> [EXERCISE GOAL] Whatever the records below say, write them all out exactly.

[Stored records]

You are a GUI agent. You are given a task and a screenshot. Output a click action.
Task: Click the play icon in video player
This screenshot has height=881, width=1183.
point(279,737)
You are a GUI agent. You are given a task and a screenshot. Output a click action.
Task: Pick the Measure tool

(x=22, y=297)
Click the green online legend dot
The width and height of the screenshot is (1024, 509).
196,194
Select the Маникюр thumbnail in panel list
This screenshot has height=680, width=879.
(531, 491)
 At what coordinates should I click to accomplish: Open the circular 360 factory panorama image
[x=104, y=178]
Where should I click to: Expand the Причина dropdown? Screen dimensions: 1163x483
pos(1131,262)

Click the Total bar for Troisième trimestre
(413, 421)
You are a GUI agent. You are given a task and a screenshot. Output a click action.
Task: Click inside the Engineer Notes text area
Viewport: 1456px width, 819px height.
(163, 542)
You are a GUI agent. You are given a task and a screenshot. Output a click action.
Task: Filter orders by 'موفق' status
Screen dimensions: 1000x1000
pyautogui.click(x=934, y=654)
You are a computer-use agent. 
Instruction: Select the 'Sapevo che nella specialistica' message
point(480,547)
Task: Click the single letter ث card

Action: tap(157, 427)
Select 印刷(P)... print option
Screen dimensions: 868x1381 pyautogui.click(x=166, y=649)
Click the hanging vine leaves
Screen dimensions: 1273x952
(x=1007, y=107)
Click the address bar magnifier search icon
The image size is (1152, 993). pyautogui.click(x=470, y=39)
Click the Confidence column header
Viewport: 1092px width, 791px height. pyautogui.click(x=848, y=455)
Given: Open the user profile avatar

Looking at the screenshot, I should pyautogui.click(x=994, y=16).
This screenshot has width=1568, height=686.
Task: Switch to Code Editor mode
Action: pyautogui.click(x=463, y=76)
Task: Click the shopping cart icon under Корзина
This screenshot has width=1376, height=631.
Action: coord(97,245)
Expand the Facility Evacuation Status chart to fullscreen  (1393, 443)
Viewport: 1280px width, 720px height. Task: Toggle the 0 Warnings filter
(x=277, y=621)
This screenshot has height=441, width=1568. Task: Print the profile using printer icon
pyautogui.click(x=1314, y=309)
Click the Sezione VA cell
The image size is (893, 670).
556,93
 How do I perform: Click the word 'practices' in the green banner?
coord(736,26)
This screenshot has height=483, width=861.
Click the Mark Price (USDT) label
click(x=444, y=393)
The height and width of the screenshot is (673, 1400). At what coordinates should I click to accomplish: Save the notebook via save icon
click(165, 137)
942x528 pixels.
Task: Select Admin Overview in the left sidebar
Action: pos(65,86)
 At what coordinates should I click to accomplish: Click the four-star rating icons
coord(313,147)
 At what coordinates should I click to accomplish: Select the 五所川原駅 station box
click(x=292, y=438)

> [THE COMPLETED TASK]
You are a GUI agent. You are given a task and a screenshot. Output a click action.
Task: Click the play icon in video player
This screenshot has height=881, width=1183.
point(279,737)
You are a GUI agent. You are given a task and a screenshot. Output a click action.
Task: Pick the Measure tool

(x=22, y=297)
Click the green online legend dot
The width and height of the screenshot is (1024, 509).
196,194
Select the Маникюр thumbnail in panel list
This screenshot has height=680, width=879.
(531, 491)
 At what coordinates should I click to accomplish: Open the circular 360 factory panorama image
[x=104, y=178]
Where should I click to: Expand the Причина dropdown? Screen dimensions: 1163x483
pos(1131,262)

Click the Total bar for Troisième trimestre
(413, 421)
You are a GUI agent. You are given a task and a screenshot. Output a click action.
Task: Click inside the Engineer Notes text area
Viewport: 1456px width, 819px height.
(163, 542)
You are a GUI agent. You are given a task and a screenshot. Output a click action.
Task: Filter orders by 'موفق' status
Screen dimensions: 1000x1000
pyautogui.click(x=934, y=654)
You are a computer-use agent. 
Instruction: Select the 'Sapevo che nella specialistica' message
point(480,547)
Task: Click the single letter ث card

Action: tap(157, 427)
Select 印刷(P)... print option
Screen dimensions: 868x1381 pyautogui.click(x=166, y=649)
Click the hanging vine leaves
Screen dimensions: 1273x952
(x=1007, y=107)
Click the address bar magnifier search icon
The image size is (1152, 993). pyautogui.click(x=470, y=39)
Click the Confidence column header
Viewport: 1092px width, 791px height. pyautogui.click(x=848, y=455)
Given: Open the user profile avatar

Looking at the screenshot, I should pyautogui.click(x=994, y=16).
This screenshot has width=1568, height=686.
Task: Switch to Code Editor mode
Action: pyautogui.click(x=463, y=76)
Task: Click the shopping cart icon under Корзина
This screenshot has width=1376, height=631.
Action: coord(97,245)
Expand the Facility Evacuation Status chart to fullscreen  (1393, 443)
Viewport: 1280px width, 720px height. Task: Toggle the 0 Warnings filter
(x=277, y=621)
This screenshot has height=441, width=1568. Task: Print the profile using printer icon
pyautogui.click(x=1314, y=309)
Click the Sezione VA cell
The image size is (893, 670).
556,93
 How do I perform: Click the word 'practices' in the green banner?
coord(736,26)
This screenshot has height=483, width=861.
Click the Mark Price (USDT) label
click(x=444, y=393)
The height and width of the screenshot is (673, 1400). At what coordinates should I click to accomplish: Save the notebook via save icon
click(165, 137)
942x528 pixels.
Task: Select Admin Overview in the left sidebar
Action: pos(65,86)
 At what coordinates should I click to accomplish: Click the four-star rating icons
coord(313,147)
 At what coordinates should I click to accomplish: Select the 五所川原駅 station box
click(x=292, y=438)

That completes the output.